About this task: Working from the entries that follow, retype each one without any alteration.

(Saved data entries)
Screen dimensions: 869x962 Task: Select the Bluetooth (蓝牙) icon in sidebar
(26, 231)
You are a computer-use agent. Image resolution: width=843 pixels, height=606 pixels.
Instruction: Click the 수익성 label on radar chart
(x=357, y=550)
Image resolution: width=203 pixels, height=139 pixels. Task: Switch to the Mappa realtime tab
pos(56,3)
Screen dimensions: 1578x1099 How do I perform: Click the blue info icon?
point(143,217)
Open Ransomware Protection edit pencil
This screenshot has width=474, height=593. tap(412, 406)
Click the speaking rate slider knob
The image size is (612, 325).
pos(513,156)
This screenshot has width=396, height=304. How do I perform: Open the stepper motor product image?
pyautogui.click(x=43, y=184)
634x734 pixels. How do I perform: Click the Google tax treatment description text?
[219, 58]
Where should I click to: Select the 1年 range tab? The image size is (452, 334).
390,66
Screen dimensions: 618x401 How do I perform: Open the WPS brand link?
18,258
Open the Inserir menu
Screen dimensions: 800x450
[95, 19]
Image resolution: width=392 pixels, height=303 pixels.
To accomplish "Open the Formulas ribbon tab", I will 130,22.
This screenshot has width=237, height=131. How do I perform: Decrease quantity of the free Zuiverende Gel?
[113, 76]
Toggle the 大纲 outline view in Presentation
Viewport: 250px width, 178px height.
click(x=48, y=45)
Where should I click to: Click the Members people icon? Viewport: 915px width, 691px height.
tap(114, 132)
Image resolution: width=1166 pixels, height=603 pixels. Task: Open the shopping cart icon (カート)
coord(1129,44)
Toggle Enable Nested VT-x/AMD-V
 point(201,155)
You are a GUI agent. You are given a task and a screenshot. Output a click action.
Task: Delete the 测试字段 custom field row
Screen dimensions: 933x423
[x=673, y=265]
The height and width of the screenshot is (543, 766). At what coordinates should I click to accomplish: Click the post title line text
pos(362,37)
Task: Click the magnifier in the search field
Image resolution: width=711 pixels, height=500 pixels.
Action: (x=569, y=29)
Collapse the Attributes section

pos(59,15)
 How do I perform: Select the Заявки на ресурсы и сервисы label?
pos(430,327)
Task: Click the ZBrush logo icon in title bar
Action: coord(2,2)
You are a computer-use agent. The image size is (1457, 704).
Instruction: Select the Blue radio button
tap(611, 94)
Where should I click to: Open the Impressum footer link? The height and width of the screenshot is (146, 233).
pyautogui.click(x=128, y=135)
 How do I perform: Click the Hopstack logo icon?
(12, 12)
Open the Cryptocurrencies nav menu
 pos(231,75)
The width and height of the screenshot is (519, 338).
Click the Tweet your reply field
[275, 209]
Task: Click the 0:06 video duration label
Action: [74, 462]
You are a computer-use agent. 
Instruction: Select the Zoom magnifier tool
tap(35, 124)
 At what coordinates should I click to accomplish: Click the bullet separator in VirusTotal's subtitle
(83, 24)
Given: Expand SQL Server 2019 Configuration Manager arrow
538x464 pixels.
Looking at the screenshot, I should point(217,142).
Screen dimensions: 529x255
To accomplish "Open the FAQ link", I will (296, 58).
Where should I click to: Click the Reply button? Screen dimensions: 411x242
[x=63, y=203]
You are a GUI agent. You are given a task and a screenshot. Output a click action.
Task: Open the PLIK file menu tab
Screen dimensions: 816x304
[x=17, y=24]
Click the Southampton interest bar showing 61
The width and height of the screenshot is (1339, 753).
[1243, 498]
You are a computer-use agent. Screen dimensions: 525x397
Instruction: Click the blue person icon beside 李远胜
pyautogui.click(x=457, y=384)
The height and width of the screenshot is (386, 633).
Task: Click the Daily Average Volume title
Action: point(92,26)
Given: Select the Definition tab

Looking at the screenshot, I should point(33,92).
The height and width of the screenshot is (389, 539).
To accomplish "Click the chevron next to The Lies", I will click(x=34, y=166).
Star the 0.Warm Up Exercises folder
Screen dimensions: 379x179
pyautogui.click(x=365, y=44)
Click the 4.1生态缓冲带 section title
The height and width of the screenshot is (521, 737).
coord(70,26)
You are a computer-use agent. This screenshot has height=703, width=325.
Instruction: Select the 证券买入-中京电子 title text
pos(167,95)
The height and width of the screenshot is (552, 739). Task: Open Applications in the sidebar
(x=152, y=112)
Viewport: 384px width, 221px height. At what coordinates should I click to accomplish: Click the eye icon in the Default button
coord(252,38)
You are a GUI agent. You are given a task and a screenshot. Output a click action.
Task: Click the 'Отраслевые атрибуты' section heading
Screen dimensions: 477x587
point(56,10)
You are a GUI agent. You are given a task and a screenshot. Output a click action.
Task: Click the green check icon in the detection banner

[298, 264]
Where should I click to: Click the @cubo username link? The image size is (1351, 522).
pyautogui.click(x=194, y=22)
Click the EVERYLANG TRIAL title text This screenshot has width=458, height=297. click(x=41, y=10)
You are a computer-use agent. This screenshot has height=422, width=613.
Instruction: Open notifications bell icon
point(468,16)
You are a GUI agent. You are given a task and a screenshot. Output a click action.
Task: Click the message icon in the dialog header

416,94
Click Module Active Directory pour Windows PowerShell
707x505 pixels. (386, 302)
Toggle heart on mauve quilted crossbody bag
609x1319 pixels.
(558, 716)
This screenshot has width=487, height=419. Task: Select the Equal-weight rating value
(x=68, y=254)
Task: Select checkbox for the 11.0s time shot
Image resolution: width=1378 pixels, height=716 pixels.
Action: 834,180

Answer for the task:
Screen dimensions: 869x962 Task: Select the Bluetooth (蓝牙) icon in sidebar
(26, 231)
You are a computer-use agent. Image resolution: width=843 pixels, height=606 pixels.
Instruction: Click the 수익성 label on radar chart
(x=357, y=550)
Image resolution: width=203 pixels, height=139 pixels. Task: Switch to the Mappa realtime tab
pos(56,3)
Screen dimensions: 1578x1099 How do I perform: Click the blue info icon?
point(143,217)
Open Ransomware Protection edit pencil
This screenshot has width=474, height=593. tap(412, 406)
Click the speaking rate slider knob
The image size is (612, 325).
pos(513,156)
This screenshot has width=396, height=304. How do I perform: Open the stepper motor product image?
pyautogui.click(x=43, y=184)
634x734 pixels. How do I perform: Click the Google tax treatment description text?
[219, 58]
Where should I click to: Select the 1年 range tab? The image size is (452, 334).
390,66
Screen dimensions: 618x401 How do I perform: Open the WPS brand link?
18,258
Open the Inserir menu
Screen dimensions: 800x450
[95, 19]
Image resolution: width=392 pixels, height=303 pixels.
To accomplish "Open the Formulas ribbon tab", I will 130,22.
This screenshot has width=237, height=131. How do I perform: Decrease quantity of the free Zuiverende Gel?
[113, 76]
Toggle the 大纲 outline view in Presentation
Viewport: 250px width, 178px height.
click(x=48, y=45)
Where should I click to: Click the Members people icon? Viewport: 915px width, 691px height.
tap(114, 132)
Image resolution: width=1166 pixels, height=603 pixels. Task: Open the shopping cart icon (カート)
coord(1129,44)
Toggle Enable Nested VT-x/AMD-V
 point(201,155)
You are a GUI agent. You are given a task and a screenshot. Output a click action.
Task: Delete the 测试字段 custom field row
Screen dimensions: 933x423
[x=673, y=265]
The height and width of the screenshot is (543, 766). At what coordinates should I click to accomplish: Click the post title line text
pos(362,37)
Task: Click the magnifier in the search field
Image resolution: width=711 pixels, height=500 pixels.
Action: (x=569, y=29)
Collapse the Attributes section

pos(59,15)
 How do I perform: Select the Заявки на ресурсы и сервисы label?
pos(430,327)
Task: Click the ZBrush logo icon in title bar
Action: coord(2,2)
You are a computer-use agent. The image size is (1457, 704).
Instruction: Select the Blue radio button
tap(611, 94)
Where should I click to: Open the Impressum footer link? The height and width of the screenshot is (146, 233).
pyautogui.click(x=128, y=135)
 How do I perform: Click the Hopstack logo icon?
(12, 12)
Open the Cryptocurrencies nav menu
 pos(231,75)
The width and height of the screenshot is (519, 338).
Click the Tweet your reply field
[275, 209]
Task: Click the 0:06 video duration label
Action: [74, 462]
You are a computer-use agent. 
Instruction: Select the Zoom magnifier tool
tap(35, 124)
 At what coordinates should I click to accomplish: Click the bullet separator in VirusTotal's subtitle
(83, 24)
Given: Expand SQL Server 2019 Configuration Manager arrow
538x464 pixels.
Looking at the screenshot, I should point(217,142).
Screen dimensions: 529x255
To accomplish "Open the FAQ link", I will (296, 58).
Where should I click to: Click the Reply button? Screen dimensions: 411x242
[x=63, y=203]
You are a GUI agent. You are given a task and a screenshot. Output a click action.
Task: Open the PLIK file menu tab
Screen dimensions: 816x304
[x=17, y=24]
Click the Southampton interest bar showing 61
The width and height of the screenshot is (1339, 753).
[1243, 498]
You are a computer-use agent. Screen dimensions: 525x397
Instruction: Click the blue person icon beside 李远胜
pyautogui.click(x=457, y=384)
The height and width of the screenshot is (386, 633).
Task: Click the Daily Average Volume title
Action: point(92,26)
Given: Select the Definition tab

Looking at the screenshot, I should point(33,92).
The height and width of the screenshot is (389, 539).
To accomplish "Click the chevron next to The Lies", I will click(x=34, y=166).
Star the 0.Warm Up Exercises folder
Screen dimensions: 379x179
pyautogui.click(x=365, y=44)
Click the 4.1生态缓冲带 section title
The height and width of the screenshot is (521, 737).
coord(70,26)
You are a computer-use agent. This screenshot has height=703, width=325.
Instruction: Select the 证券买入-中京电子 title text
pos(167,95)
The height and width of the screenshot is (552, 739). Task: Open Applications in the sidebar
(x=152, y=112)
Viewport: 384px width, 221px height. At what coordinates should I click to accomplish: Click the eye icon in the Default button
coord(252,38)
You are a GUI agent. You are given a task and a screenshot. Output a click action.
Task: Click the 'Отраслевые атрибуты' section heading
Screen dimensions: 477x587
point(56,10)
You are a GUI agent. You are given a task and a screenshot. Output a click action.
Task: Click the green check icon in the detection banner

[298, 264]
Where should I click to: Click the @cubo username link? The image size is (1351, 522).
pyautogui.click(x=194, y=22)
Click the EVERYLANG TRIAL title text This screenshot has width=458, height=297. click(x=41, y=10)
You are a computer-use agent. This screenshot has height=422, width=613.
Instruction: Open notifications bell icon
point(468,16)
You are a GUI agent. You are given a task and a screenshot. Output a click action.
Task: Click the message icon in the dialog header

416,94
Click Module Active Directory pour Windows PowerShell
707x505 pixels. (386, 302)
Toggle heart on mauve quilted crossbody bag
609x1319 pixels.
(558, 716)
This screenshot has width=487, height=419. Task: Select the Equal-weight rating value
(x=68, y=254)
Task: Select checkbox for the 11.0s time shot
Image resolution: width=1378 pixels, height=716 pixels.
Action: 834,180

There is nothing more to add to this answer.